Well fishing was getting right up on my end of the bay and now its not looking good. The fishing for us lure guys was turning on bigtime. The fish seemed to be getting in a pattern. When Split Tails wouldn't get them you could tie on a Maniac Mullet and get the bites. They were schooled up in deep water and the wells were starting to pay off good. Here are some pics from Wednesday trip. Last one I had before the weather set in. I have some openings so if you want to go see what fishing with Tidal Surge Lures is all about give me a shout. When the weather clears we will be back at it.
Thanks
Captain Shawn Hebert
[email protected]


----------



## jterryh (Jul 3, 2011)

*great timing*

Captain Hebert,
Seems your choice of timely advertisement could be questioned hwell:


----------



## 4 Ever-Fish N (Jun 10, 2006)

Nice catch Captain Hebert. Nice looking specks too.


----------



## Lake Livingston Adventures (Mar 15, 2013)

terryh50 said:


> Captain Hebert,
> Seems your choice of timely advertisement could be questioned hwell:


Capt Hebert is one of the best guys I know. I'll vouch for his integrity any day.

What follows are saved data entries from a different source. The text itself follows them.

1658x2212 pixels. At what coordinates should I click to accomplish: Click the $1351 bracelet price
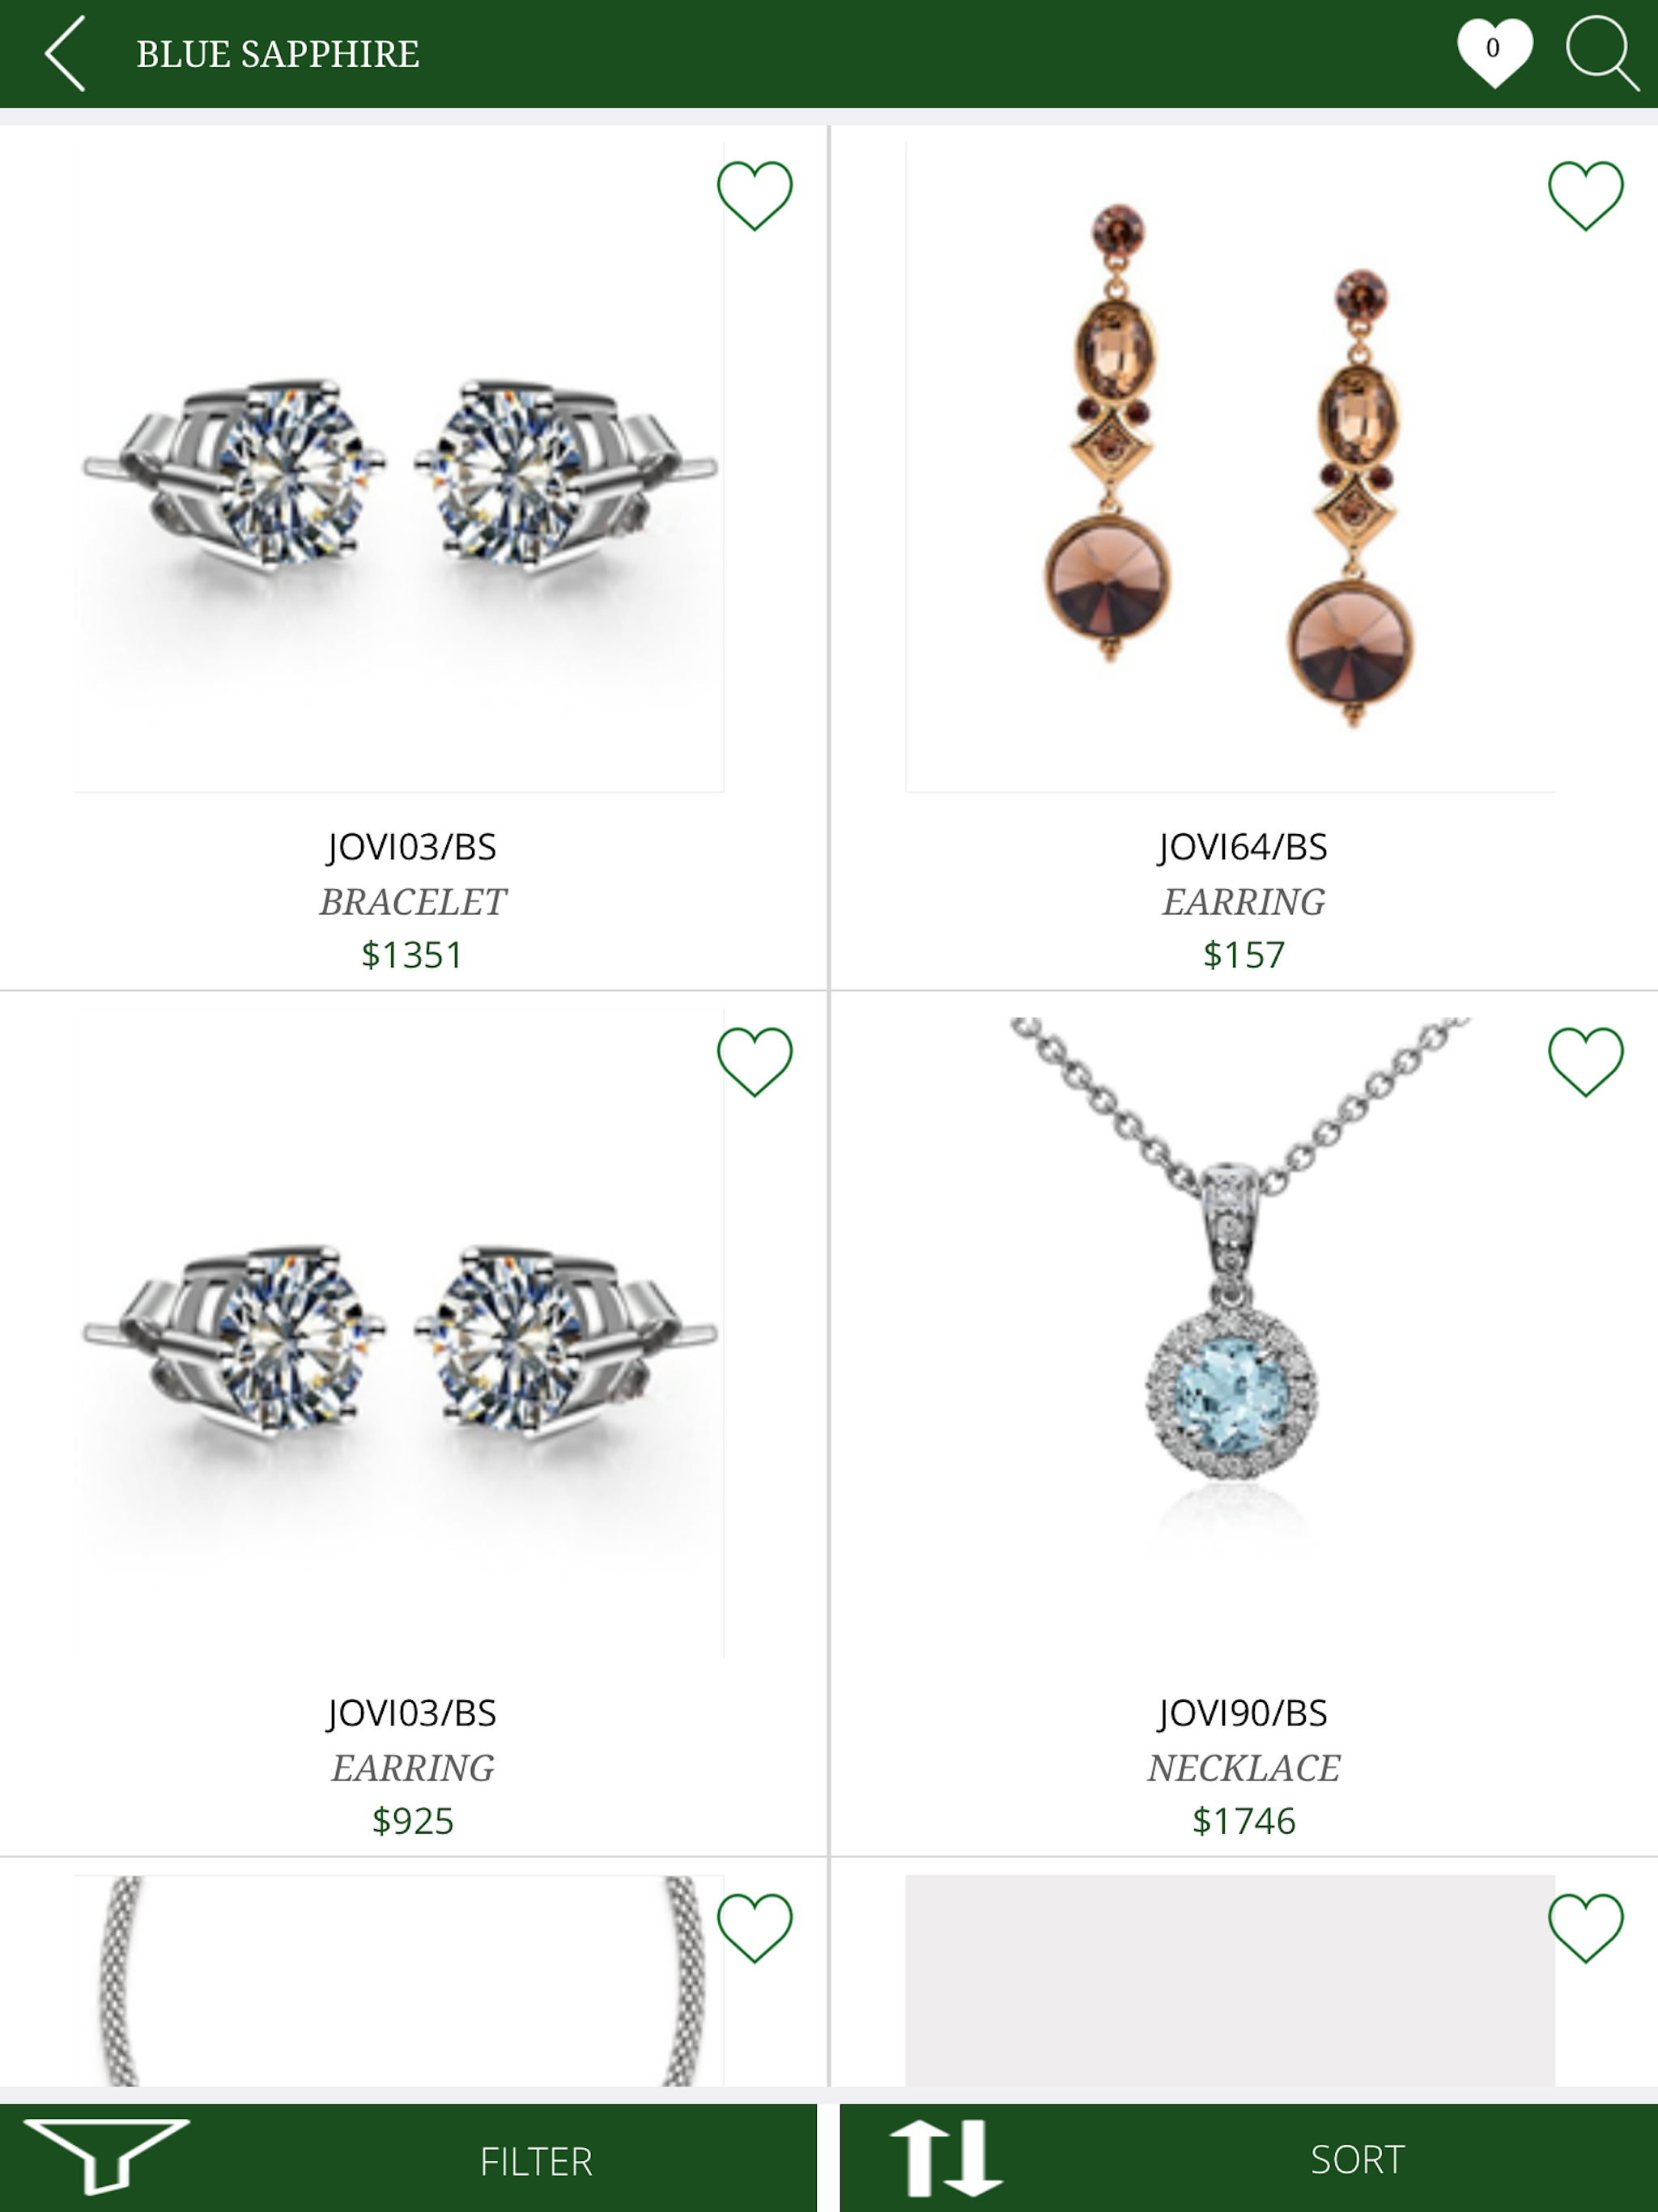(x=412, y=955)
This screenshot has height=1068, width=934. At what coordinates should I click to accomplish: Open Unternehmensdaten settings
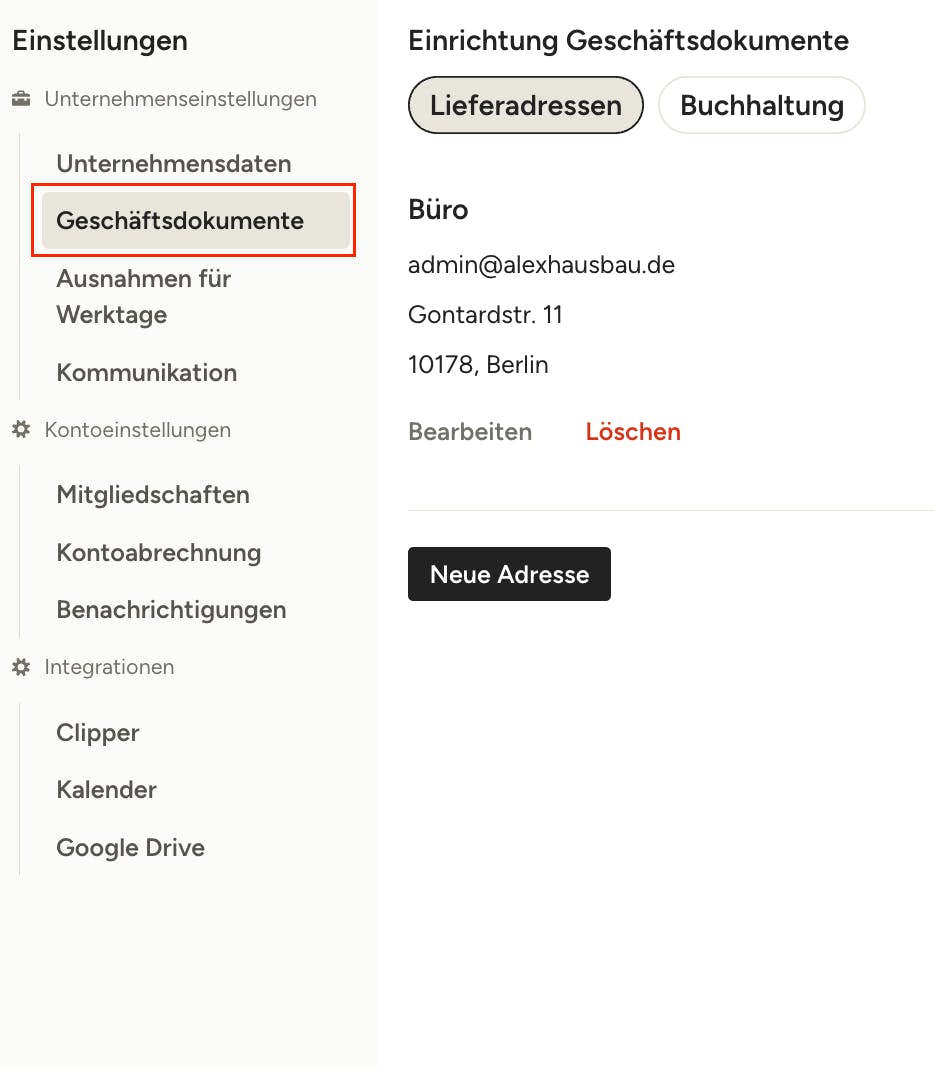174,163
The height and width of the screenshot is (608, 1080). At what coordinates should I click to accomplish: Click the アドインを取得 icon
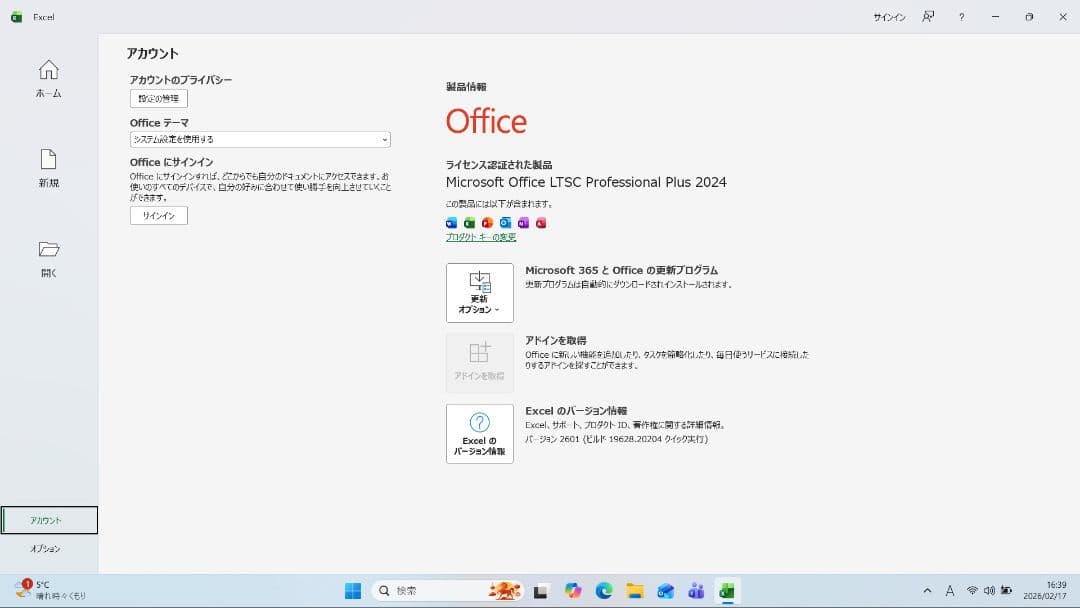[479, 362]
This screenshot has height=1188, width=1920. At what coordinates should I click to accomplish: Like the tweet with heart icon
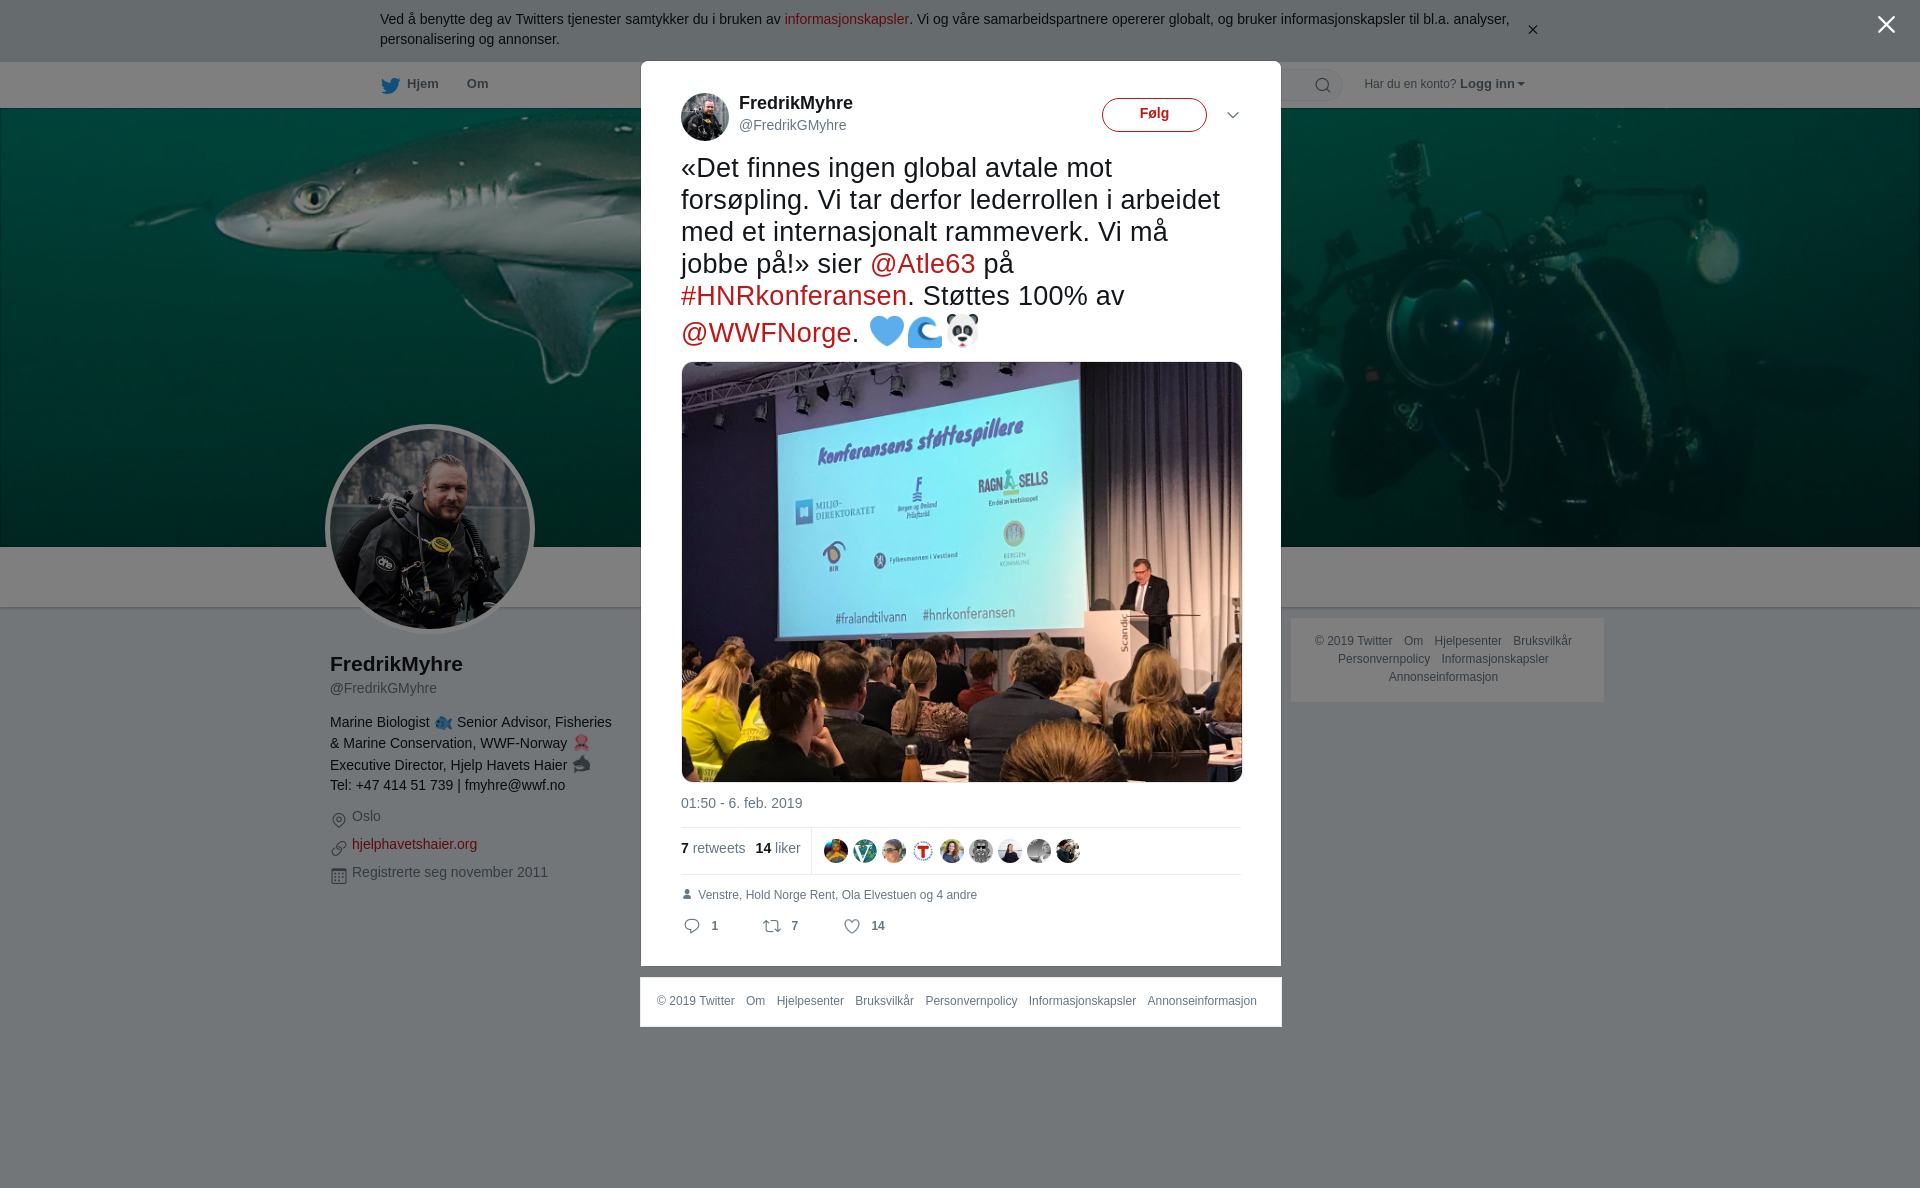[852, 926]
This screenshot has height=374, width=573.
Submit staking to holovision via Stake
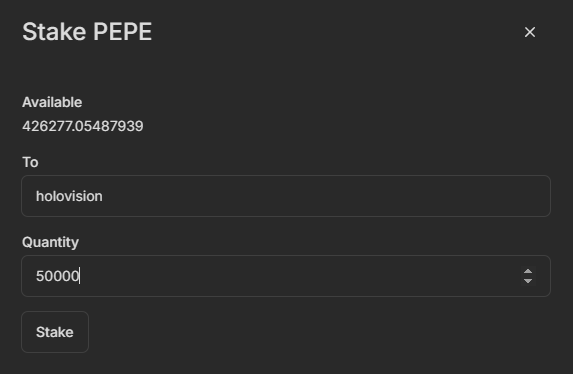click(55, 332)
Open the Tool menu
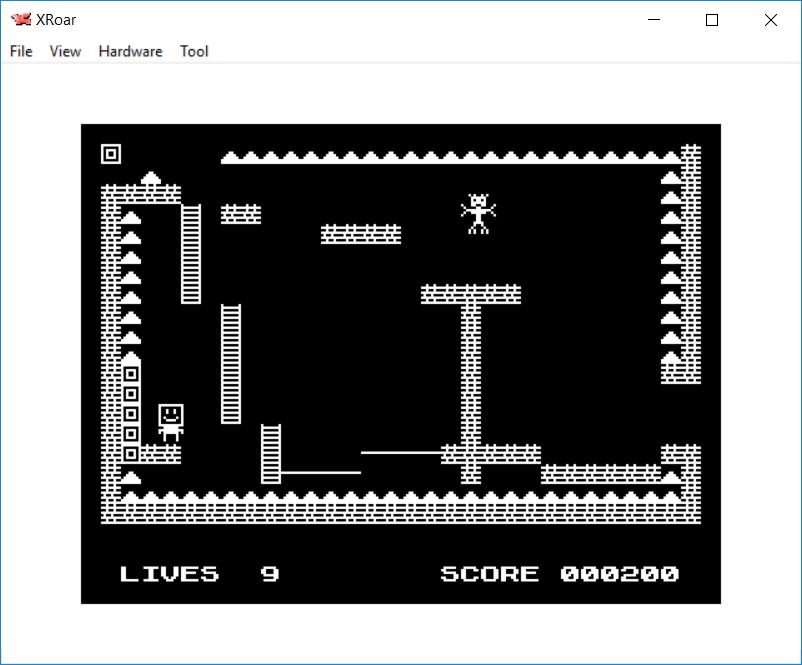 [x=194, y=51]
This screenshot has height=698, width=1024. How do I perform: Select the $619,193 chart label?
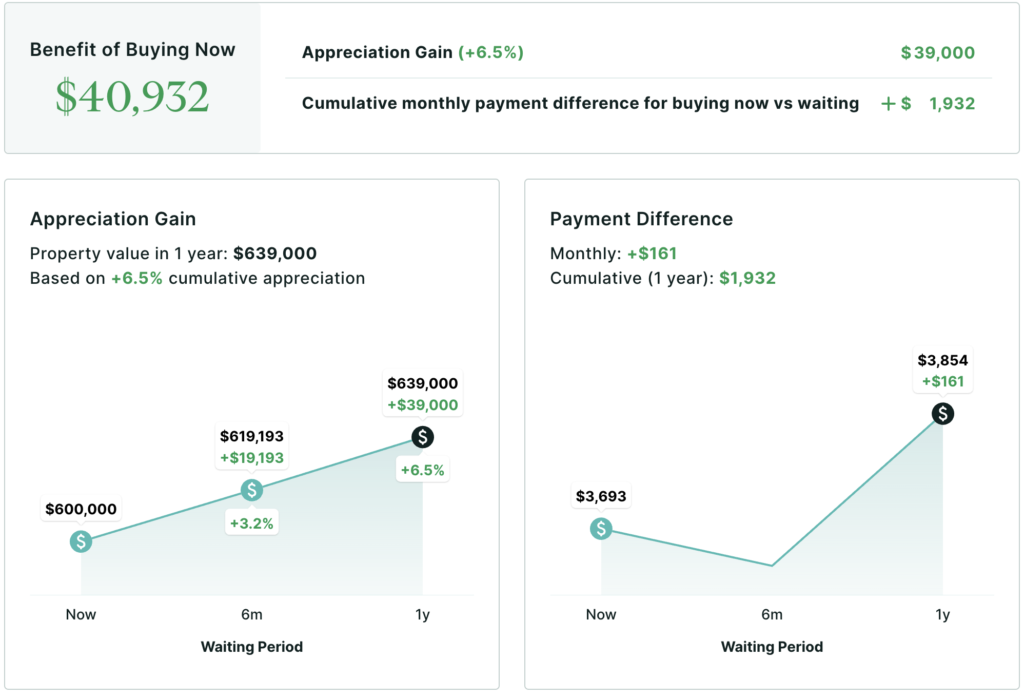tap(252, 436)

Great first post by the way. That kind of garbage should be sent as a PM if sent at all.


----------



## CaptainHebert (Jun 14, 2004)

Yea first time I've been able to get on here since storm. Not sure what that means but oh well. Looks like we're gonna be down for a while after this. I haven't even been on water since storm I imagine we're done for a good while. We sure wasn't expecting it to go like this. If everyone is like me we're tired of cutting Sheetrock out of friends and family's homes. Looking forward to hunting season getting here now. I will go out on water in a few weeks when all the work gets caught up and look around. May have to take up cat fishing for a while. Haha. Take care.


----------